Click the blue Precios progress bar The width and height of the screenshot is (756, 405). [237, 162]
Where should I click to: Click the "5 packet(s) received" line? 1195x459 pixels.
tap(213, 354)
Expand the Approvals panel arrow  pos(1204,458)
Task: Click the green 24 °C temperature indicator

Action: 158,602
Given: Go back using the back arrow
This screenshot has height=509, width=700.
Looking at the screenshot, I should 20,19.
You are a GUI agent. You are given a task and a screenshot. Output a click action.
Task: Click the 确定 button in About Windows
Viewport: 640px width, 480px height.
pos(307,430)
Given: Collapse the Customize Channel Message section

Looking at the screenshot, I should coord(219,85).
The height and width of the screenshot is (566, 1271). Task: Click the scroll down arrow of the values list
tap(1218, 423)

·····

**ASSIGNMENT:** From the first line to the last, print the listing above exactly.

**OUTPUT:**
Click the blue Precios progress bar The width and height of the screenshot is (756, 405). [237, 162]
Where should I click to: Click the "5 packet(s) received" line? 1195x459 pixels.
tap(213, 354)
Expand the Approvals panel arrow  pos(1204,458)
Task: Click the green 24 °C temperature indicator

Action: 158,602
Given: Go back using the back arrow
This screenshot has height=509, width=700.
Looking at the screenshot, I should 20,19.
You are a GUI agent. You are given a task and a screenshot. Output a click action.
Task: Click the 确定 button in About Windows
Viewport: 640px width, 480px height.
pos(307,430)
Given: Collapse the Customize Channel Message section

Looking at the screenshot, I should coord(219,85).
The height and width of the screenshot is (566, 1271). Task: Click the scroll down arrow of the values list
tap(1218, 423)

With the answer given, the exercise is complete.